Let's get past the BS details. If you flew to Munich tonight (arriving in time for breakfast with a Hefeweizen as you walk through the MUC Airport Center and stop at Airbrau (I can never tell if they're open for breakfast. Our flight always gets in late, but there are a few people around there). Then took the regional into Munich and walked through old city and stopped for a Helles...would your beer taste just like that? That's the test. I completely agree with Marshall - it's not HOW you get there, it's getting there. But there seems to be an abundance of confusion about exactly what a Munich Helles actually tastes like. I am trying like hell to get there (and go to Germany enough to know what I'm after) and very little of the beer in the US marketed as Helles is like a Helles.
I've just read through the entire thread and WOW, I've lost my morning.

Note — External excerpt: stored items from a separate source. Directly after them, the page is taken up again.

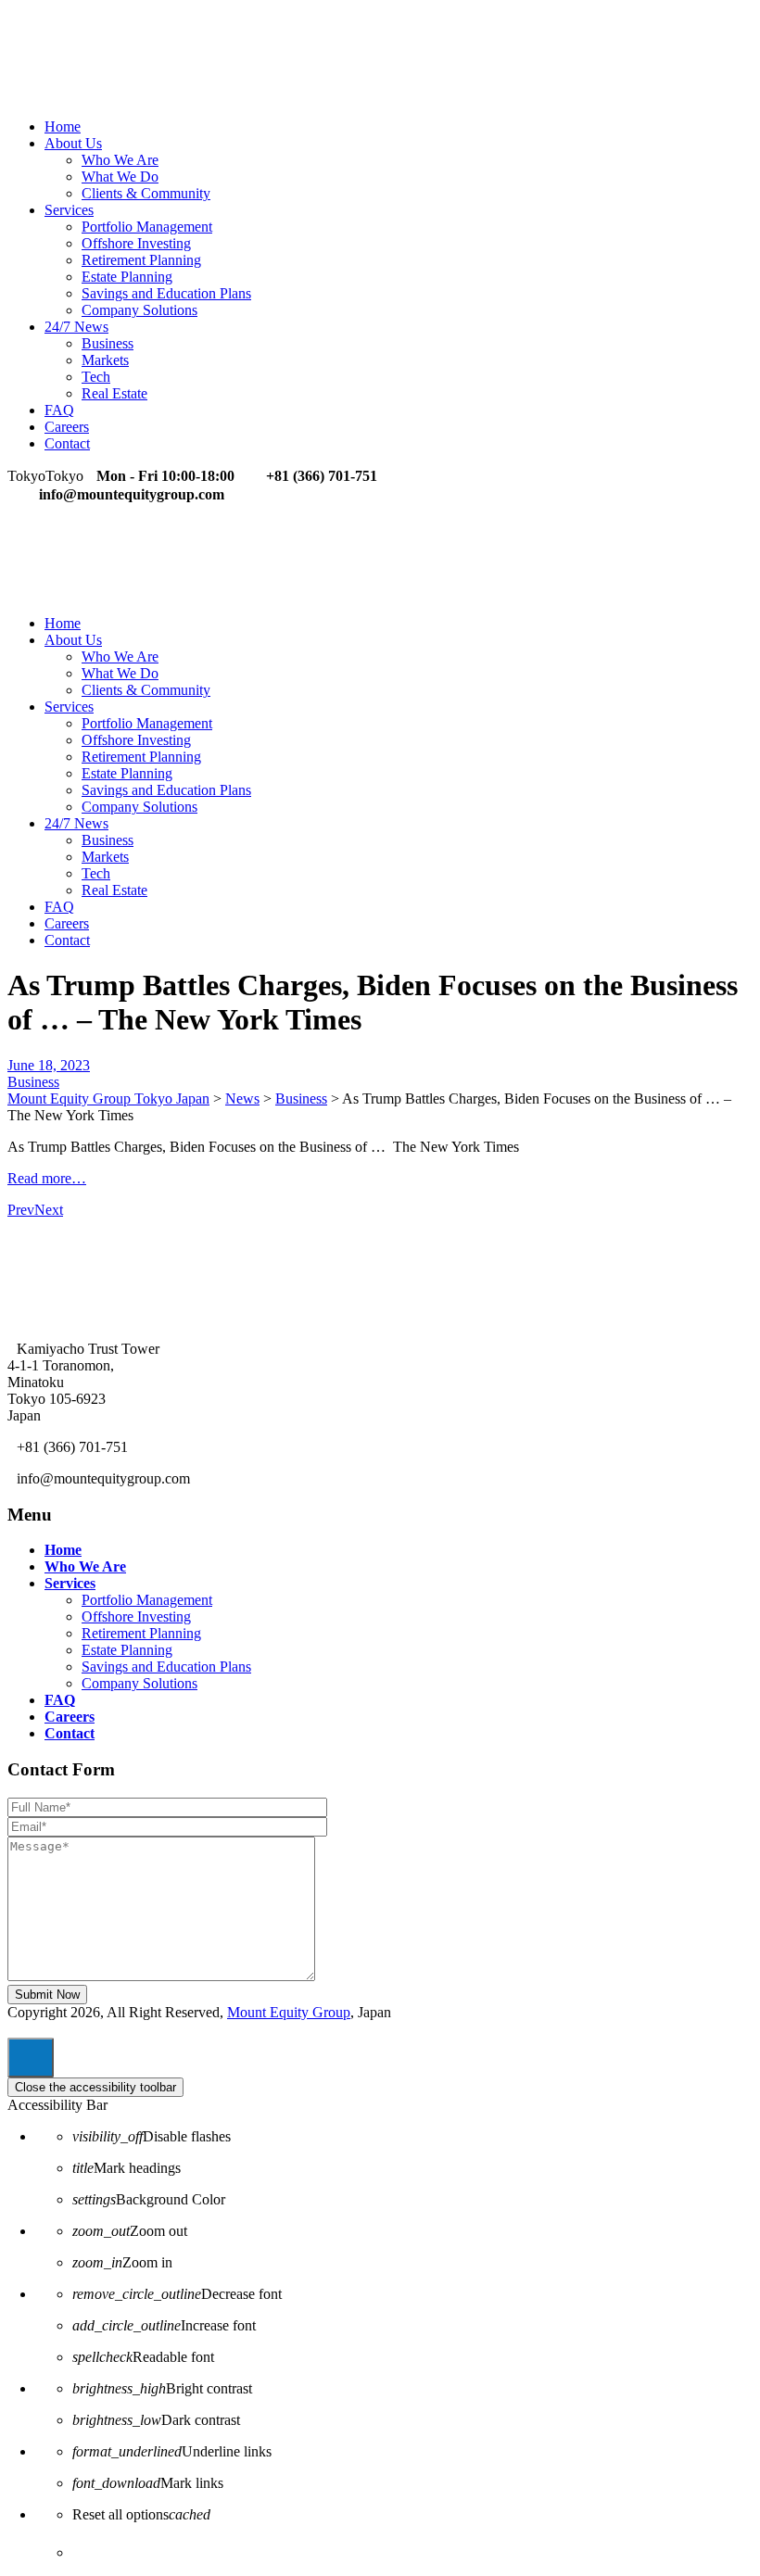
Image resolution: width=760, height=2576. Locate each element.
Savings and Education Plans (166, 293)
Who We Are (120, 160)
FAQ (59, 410)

It's my understanding that all five senses impact your perception of taste, so I highly doubt that you'll ever brew anything that tastes just like that first sip after you've just flown into Munich and walked through the old city to find the right place to have a beer. Unless you pack some hombrew to take with you to sample side-by-side, you're relying on your memory of the taste of that beer. Memory is mutable, just as taste is influenced by your other senses. You'll never be able to capture in a bottle the experience you describe above. All you can really do is brew the best beer you can.
On the topic of this thread, I have no comments on no-chill brewing. I always have and will continue to chill my beer as quickly as I can. I will not, however, lose sleep over my Helles not tasting authentic as I now realize that's likely a common problem.